Wednesday, April 23, 2008

Birds: Not A Love Story

It's 4:17 a.m. WHAT is the matter with you? Shut up shut up SHUT UP.

Monday, April 21, 2008

On Being An Entrepreneur's Lawyer: Mark MacLeod's Requirements

Fellow blogger Mark MacLeod, who just joined Tungle, has some definite thoughts on this subject. Thanks to Mark for sharing them so eloquently:

"The ideal startup lawyer:

Wants to do business: Great startup lawyers balance the need to protect their clients while enabling them to do what they want. The conversation goes something like this: “Here’s what I need to do. Now how do I do it and stay out of jail?”

Speaks plainly: Great lawyers speak in plain English (or whatever language you speak natively). Those that speak in legalese rarely rise to great heights.

Is committed to the startup community: During the dot com phase, all the big firms started trolling for startups, when the bust came, they ran for the covers. I want to work with firms and lawyers that are truly committed to startups. That commitment manifests itself through i.) The people they assign to your file (if you get junior people only, it’s not a good sign); and ii.) Their billings (see below).

Charges “reasonable” fees: Startup lawyers need to take a life cycle view to their client relationships. They should expect major discounts early on and hope to make these up as the company builds towards an exit.

Is connected: This is especially relevant for new entrepreneurs. Your lawyer should provide more than just legal advice. They should also be able to connect you either to VCs or to potential partners, etc.

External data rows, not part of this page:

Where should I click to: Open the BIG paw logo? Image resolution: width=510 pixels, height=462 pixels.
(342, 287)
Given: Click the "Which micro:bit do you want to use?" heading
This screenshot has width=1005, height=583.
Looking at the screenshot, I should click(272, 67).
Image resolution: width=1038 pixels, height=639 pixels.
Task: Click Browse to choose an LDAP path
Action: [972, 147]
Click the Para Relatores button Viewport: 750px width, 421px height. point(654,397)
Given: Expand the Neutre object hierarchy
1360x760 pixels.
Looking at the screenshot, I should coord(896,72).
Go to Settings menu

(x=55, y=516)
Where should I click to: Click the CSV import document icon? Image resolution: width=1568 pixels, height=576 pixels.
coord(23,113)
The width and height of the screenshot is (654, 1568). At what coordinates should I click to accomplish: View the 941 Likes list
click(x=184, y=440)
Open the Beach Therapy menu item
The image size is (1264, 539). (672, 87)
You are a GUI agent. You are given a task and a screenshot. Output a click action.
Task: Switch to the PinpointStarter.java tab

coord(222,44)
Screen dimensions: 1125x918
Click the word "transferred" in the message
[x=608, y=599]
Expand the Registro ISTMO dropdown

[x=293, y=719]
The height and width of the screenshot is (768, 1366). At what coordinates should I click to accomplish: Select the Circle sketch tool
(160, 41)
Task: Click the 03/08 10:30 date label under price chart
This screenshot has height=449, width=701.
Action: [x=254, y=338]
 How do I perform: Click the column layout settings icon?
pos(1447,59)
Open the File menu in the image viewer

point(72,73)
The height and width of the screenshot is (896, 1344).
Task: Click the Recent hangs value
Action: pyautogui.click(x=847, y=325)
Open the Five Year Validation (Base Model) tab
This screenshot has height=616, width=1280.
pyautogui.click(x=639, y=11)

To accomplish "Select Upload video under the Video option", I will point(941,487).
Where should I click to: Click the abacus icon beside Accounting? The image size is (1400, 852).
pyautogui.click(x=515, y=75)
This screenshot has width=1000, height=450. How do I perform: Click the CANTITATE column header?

Has domain expertise: i.e., in fundraising. It’s not enough for your lawyer to come from the corporate finance department in their firm. They must have relevant and recent deal flow expertise in the venture space. They should know the NVCA templates cold and should know what current market standards are for deal terms like liquidation preferences."

Sunday, April 20, 2008

On Being An Entrepreneur's Lawyer: What Alec Saunders Wants

When I asked Alec Saunders, VOIP god, CEO of iotum and all-round start-up evangelist, what he thought it meant to be an entrepreneur's lawyer, he had some thoughts. Lots of them. Here's his reply:

" I think there's a culture shift that has to happen for lawyers and law firms to be great partners for entrepreneurs. I used that term partner specifically too, because that's what's really needed. When an entrepreneur starts up a company, he or she can really only afford a few key roles at the executive level: development, business development, and perhaps marketing. Everything else has to outsourced or fractionalized. Finance and legal are two of the most expensive, as well as being two of the biggest things that have to be "right", or the entrepreneur is screwed down the road.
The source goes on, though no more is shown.